Will Peak Oil Kill the Federal Conservatives?

They’re defined by their industry allyship. But as the sector shrinks, so does the party’s base.

Christopher Abbott 30 Oct 2020 | The Conversation Canada

Christopher Abbott is a PhD candidate in political studies at Queen’s University in Kingston, Ont. This article originally appeared in the Conversation Canada.

It’s no secret that the Conservative Party of Canada is the energy sector’s greatest ally in federal politics. The party’s opposition to carbon pricing and support for just about anything that increases the ease at which energy producers can extract, refine and transport oil has made it overwhelmingly popular among voters in Alberta and Saskatchewan.

As long as non-renewable resources remain an important engine of economic growth and employment in Canada, the federal Conservatives may very well remain competitive.

If, however, we are truly approaching peak global demand for oil, the Conservative party may need to rethink its electoral strategy. What that new strategy might be is anyone’s guess.

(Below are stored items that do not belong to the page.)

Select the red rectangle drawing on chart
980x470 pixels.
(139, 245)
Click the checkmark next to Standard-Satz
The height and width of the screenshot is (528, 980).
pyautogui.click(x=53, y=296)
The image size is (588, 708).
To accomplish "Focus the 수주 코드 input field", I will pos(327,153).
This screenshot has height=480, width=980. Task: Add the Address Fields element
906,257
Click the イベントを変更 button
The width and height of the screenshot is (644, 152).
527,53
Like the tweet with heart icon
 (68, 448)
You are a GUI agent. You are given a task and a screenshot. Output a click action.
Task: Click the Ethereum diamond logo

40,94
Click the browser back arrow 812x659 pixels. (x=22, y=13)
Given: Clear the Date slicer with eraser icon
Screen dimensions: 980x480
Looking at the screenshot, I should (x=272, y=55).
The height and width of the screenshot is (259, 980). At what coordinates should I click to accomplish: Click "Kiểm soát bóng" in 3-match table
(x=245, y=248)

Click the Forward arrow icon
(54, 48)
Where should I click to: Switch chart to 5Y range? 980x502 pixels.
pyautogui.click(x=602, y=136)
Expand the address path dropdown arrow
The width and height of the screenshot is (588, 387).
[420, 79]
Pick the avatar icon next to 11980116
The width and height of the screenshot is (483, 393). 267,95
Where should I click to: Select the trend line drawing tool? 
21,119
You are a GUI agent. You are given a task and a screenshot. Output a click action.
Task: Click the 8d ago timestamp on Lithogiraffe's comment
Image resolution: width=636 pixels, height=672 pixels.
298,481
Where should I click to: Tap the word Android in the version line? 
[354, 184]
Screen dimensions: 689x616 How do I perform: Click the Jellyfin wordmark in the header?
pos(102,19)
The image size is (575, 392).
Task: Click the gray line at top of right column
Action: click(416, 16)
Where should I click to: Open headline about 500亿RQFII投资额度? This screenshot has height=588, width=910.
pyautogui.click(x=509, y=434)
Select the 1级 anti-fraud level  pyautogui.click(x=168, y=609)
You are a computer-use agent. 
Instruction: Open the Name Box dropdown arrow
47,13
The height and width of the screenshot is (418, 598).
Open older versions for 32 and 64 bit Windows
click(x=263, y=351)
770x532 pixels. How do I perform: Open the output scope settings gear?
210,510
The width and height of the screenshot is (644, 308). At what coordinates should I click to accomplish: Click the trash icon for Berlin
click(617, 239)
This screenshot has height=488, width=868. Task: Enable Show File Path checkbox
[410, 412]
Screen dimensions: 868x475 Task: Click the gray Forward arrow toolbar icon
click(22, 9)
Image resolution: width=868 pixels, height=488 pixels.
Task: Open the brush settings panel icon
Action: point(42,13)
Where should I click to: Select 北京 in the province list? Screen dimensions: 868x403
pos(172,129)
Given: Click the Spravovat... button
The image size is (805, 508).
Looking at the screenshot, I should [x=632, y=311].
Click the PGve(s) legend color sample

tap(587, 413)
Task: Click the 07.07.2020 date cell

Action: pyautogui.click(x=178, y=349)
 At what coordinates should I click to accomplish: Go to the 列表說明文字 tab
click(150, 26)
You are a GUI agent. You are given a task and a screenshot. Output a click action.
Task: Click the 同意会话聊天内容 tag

Federal parties rely on regional bases of party support. The dominance of the Liberal Party of Canada over the 20th century, for example, is often understood to be a direct result of the party’s ability to leverage its electoral strength east of the Ottawa River to compensate for its volatile and ephemeral support in Western Canada.

The Conservatives, on the other hand, have typically dominated in Western Canada, winning elections when the Liberals perform poorly in Ontario and Quebec.

A quick glance at recent federal election results by province illustrates the Conservatives’ narrow base of support. In each federal election since 2006, the CPC has won at least 85 per cent of seats in Alberta, 71 per cent of seats in Saskatchewan and a plurality of seats in British Columbia.

Though support for the CPC seems to be on the decline in B.C., this could not be further from the truth in Alberta and Saskatchewan. In 2019, for example, the Conservative party won 33 of 34 seats in Alberta, and swept all 14 seats in Saskatchewan. So why is the CPC so popular in these provinces?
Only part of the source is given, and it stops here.